*Task*.
Below are records to transcribe exactly, without their pictures.

[Stored data]
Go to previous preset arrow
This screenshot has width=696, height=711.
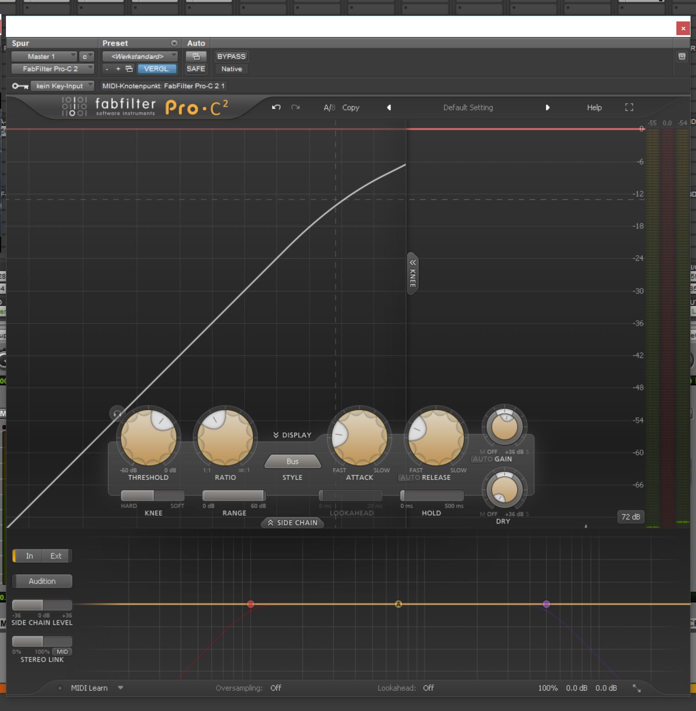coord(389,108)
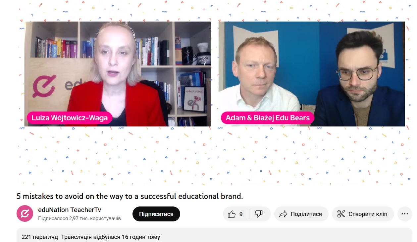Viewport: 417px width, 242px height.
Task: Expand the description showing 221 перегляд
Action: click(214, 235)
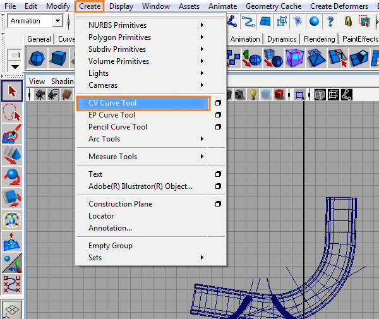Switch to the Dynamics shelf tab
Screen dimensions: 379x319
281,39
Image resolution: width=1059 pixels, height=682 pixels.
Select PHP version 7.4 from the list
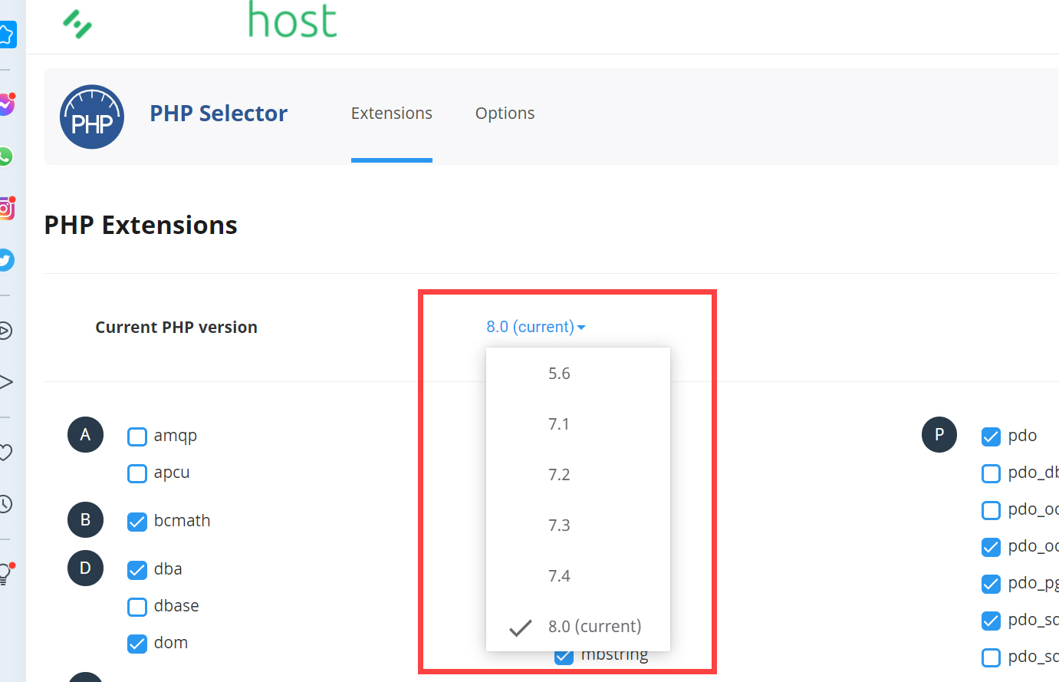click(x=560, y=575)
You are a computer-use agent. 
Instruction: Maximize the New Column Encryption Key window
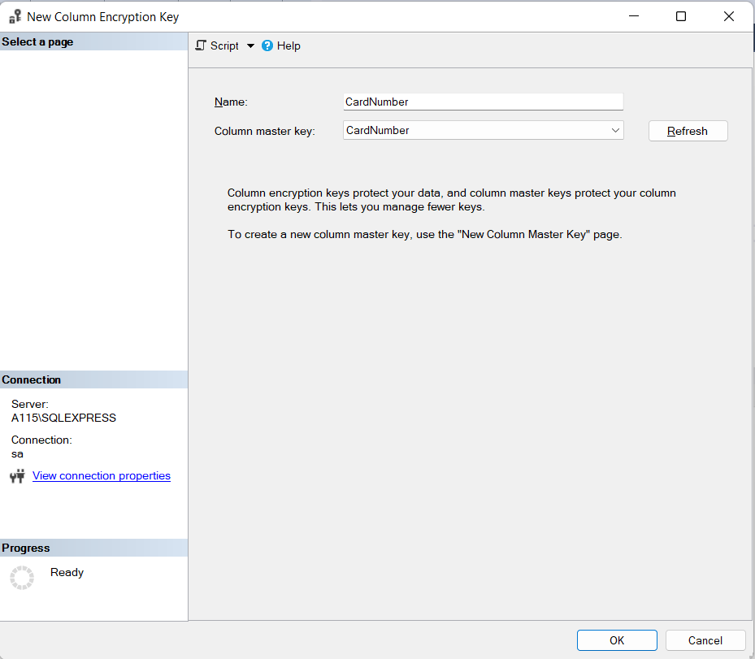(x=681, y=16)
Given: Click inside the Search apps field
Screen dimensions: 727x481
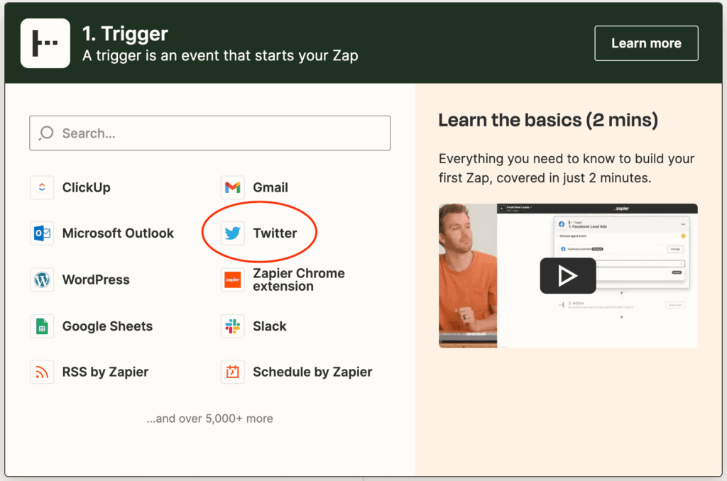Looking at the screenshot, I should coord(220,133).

*Exercise response*.
Go to previous preset arrow
This screenshot has width=696, height=711.
coord(389,108)
Viewport: 417px width, 242px height.
Task: Expand the description showing 221 перегляд
Action: click(214, 235)
Switch to the Dynamics shelf tab
Screen dimensions: 379x319
281,39
Image resolution: width=1059 pixels, height=682 pixels.
Select PHP version 7.4 from the list
click(x=560, y=575)
You are a computer-use agent. 
Instruction: Maximize the New Column Encryption Key window
(x=681, y=16)
Given: Click inside the Search apps field
Screen dimensions: 727x481
Looking at the screenshot, I should coord(220,133).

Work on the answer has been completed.